Photonic neuromorphic processing with coupled spiking silicon microrings

Abstract

Understanding the physical computing mechanisms of individual network nodes is essential for scaling neuromorphic photonic architectures. This work proposes a compact passive nonlinear photonic core based on a Side-Coupled Integrated Spaced Sequence of Resonators (SCISSOR) made of three nominally equal microrings and investigate its computing capabilities. Its nonlinearities and internal feedback enable analogue, spiking, and bistable responses that are accessed by tuning the injection power and wavelength. Implemented as a single nonlinear node in a time-multiplexed reservoir computing, the SCISSOR achieves error-free classification on the Iris dataset and accuracies above 97% on the Sonar task, using both analogue and digital reservoir representations with 150 virtual nodes. In the digital scheme, spiking dynamics naturally generate sparse reservoir states, enabling efficient classification even with a single spike.

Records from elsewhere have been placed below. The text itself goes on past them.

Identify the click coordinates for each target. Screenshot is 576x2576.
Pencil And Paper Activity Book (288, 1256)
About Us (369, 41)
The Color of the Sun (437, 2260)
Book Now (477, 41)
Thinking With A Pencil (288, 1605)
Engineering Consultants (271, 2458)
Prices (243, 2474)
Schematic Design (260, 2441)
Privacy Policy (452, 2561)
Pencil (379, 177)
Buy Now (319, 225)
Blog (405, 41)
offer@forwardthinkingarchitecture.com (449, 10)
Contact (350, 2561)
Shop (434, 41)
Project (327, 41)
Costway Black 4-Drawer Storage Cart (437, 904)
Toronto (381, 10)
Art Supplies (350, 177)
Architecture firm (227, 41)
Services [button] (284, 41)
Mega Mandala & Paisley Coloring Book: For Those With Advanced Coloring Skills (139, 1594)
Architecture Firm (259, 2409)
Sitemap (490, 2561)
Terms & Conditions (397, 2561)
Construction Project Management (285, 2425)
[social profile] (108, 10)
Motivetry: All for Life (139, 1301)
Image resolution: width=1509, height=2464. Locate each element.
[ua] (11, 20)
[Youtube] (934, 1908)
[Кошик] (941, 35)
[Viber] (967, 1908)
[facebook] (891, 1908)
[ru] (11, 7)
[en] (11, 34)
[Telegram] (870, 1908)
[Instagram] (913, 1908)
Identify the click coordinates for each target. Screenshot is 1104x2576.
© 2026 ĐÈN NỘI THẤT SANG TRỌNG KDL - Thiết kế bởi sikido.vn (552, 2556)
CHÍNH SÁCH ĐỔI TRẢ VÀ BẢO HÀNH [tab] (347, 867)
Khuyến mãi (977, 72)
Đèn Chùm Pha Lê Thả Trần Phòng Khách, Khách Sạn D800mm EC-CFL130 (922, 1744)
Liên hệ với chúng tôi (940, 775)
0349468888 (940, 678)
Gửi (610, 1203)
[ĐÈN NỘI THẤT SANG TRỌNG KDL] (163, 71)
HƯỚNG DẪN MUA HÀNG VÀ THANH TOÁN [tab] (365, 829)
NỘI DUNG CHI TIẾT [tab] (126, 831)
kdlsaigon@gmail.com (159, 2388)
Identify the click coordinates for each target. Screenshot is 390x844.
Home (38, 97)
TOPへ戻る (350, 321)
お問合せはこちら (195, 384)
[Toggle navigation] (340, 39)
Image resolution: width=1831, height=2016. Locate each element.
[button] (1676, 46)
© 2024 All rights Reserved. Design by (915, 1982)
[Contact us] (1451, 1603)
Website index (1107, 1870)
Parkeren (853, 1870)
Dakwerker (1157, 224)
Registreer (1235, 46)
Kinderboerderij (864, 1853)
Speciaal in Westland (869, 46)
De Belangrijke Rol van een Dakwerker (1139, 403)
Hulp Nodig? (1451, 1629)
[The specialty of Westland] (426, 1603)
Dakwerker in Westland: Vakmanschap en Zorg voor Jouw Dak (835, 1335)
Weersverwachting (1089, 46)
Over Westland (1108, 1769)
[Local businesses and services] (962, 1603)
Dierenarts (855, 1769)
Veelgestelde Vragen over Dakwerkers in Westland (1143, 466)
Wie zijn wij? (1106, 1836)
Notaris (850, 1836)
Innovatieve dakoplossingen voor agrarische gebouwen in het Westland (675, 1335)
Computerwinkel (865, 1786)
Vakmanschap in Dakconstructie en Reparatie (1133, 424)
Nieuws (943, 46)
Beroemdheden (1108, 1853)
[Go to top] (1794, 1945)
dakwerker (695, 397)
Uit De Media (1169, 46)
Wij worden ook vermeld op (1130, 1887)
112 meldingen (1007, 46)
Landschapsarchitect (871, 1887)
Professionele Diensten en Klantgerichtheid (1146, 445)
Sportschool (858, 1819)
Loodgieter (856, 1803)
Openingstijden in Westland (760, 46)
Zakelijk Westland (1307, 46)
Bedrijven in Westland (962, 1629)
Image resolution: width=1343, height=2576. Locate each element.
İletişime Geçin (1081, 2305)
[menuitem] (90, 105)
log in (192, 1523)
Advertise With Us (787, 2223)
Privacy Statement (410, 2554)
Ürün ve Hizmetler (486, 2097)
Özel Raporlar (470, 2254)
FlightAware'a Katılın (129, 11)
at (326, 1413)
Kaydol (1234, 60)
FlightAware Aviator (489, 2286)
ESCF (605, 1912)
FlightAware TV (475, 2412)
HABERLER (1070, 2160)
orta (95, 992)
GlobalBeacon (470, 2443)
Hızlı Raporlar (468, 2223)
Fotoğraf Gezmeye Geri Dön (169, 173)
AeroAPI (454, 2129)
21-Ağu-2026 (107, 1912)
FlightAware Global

Intriguingly, optimal operating points are at the boundaries where sharp transitions in dynamical complexity and/or output power occur. In these points, the SCISSOR supports high task-performance, opening novel strategies for future on-chip training. Spiking and thermal bistabilities also participate to enhance the computational performance at low injected powers below 4 mW. These results suggest optical coupled microring resonators as effective building blocks for future edge computing and neuromorphic photonic systems.